Il est nécessaire de rappeler que le droit de caricaturer constitue une liberté fondamentale garantie à chaque individu. Sur ce point, la Cour européenne des droits de l’homme, qui prête une particulière attention aux atteintes au droit de recourir à un tel mode d’expression, constitue par sa jurisprudence le socle commun, un guide dans l’exercice de cette liberté.

La Cour européenne a affirmé depuis 2007 que la garantie de la liberté d’expression s’appliquait à la caricature et à la satire, en tant que forme d’expression artistique et de commentaire social se caractérisant par l’exagération et la déformation de la réalité et dont la vocation est notamment de provoquer et agiter (arrêt Vereinigung Bildender Künstler c. Autriche, 25 janvier 2007). La Cour protège donc la liberté de caricaturer à travers ses caractéristiques inhérentes, celles qui justement dérangent. Et cette protection vaut pour chaque individu, qu’il soit un professionnel de la presse (arrêt Leroy c. France, 2 octobre 2008), un simple militant (arrêt Eon c. France, 14 mars 2013) ou, dans une certaine mesure, les représentants syndicaux (arrêt Palomo Sanchez et autres c. Espagne, 12 septembre 2011).

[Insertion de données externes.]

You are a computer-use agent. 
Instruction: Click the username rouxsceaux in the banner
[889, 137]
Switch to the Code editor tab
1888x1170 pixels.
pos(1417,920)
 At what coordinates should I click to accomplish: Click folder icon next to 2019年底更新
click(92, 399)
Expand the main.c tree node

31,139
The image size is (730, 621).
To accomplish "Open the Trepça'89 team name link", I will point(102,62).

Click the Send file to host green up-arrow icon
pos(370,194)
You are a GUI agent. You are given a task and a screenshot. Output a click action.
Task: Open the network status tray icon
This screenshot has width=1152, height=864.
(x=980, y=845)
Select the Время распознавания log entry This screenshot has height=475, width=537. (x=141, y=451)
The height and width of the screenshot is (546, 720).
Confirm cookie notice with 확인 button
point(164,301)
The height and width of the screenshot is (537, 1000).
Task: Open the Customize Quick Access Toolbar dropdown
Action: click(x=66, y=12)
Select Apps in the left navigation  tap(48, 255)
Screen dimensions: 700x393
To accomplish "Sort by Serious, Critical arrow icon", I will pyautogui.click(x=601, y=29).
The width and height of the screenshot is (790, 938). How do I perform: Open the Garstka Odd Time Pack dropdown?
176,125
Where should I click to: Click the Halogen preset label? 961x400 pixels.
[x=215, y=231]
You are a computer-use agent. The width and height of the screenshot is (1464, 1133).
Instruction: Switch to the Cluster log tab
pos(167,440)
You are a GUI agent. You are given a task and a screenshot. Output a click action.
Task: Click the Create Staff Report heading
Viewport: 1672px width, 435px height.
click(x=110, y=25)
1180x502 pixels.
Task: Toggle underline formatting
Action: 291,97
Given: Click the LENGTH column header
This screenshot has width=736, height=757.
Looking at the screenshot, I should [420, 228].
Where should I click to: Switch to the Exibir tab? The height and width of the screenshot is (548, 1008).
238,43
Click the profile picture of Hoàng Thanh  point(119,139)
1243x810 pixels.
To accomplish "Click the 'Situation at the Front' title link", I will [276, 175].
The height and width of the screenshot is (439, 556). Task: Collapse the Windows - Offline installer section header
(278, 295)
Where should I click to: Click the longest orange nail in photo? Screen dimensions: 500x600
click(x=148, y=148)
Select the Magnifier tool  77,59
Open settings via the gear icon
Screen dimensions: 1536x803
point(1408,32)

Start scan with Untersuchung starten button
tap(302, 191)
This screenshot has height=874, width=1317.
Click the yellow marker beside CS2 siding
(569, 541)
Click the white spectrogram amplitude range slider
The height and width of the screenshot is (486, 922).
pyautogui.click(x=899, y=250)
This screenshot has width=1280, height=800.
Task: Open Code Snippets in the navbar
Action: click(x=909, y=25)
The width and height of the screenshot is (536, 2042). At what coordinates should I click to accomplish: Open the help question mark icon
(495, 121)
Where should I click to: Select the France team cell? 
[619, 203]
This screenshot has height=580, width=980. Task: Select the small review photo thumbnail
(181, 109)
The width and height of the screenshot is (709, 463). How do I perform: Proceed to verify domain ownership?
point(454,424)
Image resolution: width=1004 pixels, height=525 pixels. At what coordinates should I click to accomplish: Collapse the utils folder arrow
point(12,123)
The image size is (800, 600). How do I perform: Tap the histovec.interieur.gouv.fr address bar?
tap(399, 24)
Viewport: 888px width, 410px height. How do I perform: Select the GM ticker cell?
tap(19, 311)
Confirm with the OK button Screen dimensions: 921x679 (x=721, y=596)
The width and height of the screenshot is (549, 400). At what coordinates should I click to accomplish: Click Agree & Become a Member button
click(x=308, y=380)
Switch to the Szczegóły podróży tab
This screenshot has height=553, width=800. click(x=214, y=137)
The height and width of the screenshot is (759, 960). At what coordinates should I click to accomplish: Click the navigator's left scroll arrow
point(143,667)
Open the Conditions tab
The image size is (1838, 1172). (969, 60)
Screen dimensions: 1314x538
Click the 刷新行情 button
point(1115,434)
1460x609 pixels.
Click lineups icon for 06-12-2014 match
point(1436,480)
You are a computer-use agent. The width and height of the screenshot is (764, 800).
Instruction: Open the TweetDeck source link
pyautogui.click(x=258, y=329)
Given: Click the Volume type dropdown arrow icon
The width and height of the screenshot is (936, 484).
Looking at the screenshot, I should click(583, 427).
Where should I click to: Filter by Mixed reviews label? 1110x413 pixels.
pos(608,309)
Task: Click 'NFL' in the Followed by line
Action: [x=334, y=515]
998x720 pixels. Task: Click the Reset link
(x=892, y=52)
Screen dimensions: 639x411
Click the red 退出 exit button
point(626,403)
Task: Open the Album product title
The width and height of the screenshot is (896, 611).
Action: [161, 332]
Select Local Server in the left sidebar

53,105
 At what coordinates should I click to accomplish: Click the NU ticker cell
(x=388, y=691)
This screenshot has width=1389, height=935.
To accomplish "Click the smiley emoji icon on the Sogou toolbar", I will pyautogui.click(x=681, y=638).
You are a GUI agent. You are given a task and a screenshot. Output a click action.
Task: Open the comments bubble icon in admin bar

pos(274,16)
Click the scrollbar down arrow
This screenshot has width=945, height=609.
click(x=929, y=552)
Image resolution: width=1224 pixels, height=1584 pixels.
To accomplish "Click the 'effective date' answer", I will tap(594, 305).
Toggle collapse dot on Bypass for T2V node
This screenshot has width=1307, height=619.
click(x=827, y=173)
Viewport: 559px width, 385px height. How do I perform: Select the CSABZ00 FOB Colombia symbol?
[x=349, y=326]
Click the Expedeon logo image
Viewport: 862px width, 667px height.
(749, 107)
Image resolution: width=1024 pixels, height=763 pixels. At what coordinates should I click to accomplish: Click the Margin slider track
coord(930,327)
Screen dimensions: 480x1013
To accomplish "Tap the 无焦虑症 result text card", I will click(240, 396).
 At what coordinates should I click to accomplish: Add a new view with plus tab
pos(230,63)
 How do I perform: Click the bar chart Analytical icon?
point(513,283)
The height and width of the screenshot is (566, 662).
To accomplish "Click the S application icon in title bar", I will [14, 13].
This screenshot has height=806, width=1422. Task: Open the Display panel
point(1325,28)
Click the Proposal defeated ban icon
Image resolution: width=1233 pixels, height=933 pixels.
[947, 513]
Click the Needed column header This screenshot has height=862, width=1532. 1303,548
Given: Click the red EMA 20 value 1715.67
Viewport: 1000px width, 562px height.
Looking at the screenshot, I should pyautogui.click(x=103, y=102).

Cette protection commande donc en retour un esprit de tolérance et d’ouverture car le recours à cette forme d’expression est susceptible de jouer un rôle très important dans le libre débat lorsqu’il s’inscrit dans des sujets de société. En effet, les caricatures, et même les polémiques qui peuvent les entourer, nourrissent le débat, parfois l’engage, en ce qu’elles informent le public à leur manière. La seule circonstance que cette expression « heurte, choque ou inquiète », selon l’heureuse expression utilisée par la Cour européenne des droits de l’homme dans de nombreux arrêts, ne saurait donc suffire à condamner son auteur.

2. Cependant, le recours à la caricature n’échappe pas à toute possibilité de restriction. La liberté d’expression n’est pas un blanc-seing pour tout dire, tout justifier. L’esprit de tolérance qui doit animer ceux qui se confrontent aux caricatures ou qui en sont la cible cesse dès lors qu’elles viennent propager, encourager, promouvoir ou justifier la haine, justement car l’expression est fondée sur l’intolérance (arrêt Féret c. Belgique, 16 juillet 2009). Ainsi, le recours à la forme caricaturale ne saurait devenir l’artifice d’une intention malveillante et excuser un contenu qui serait incontestablement constitutif d’une infraction pénale, telle que l’apologie du terrorisme (arrêt Leroy c. France, 2 octobre 2008).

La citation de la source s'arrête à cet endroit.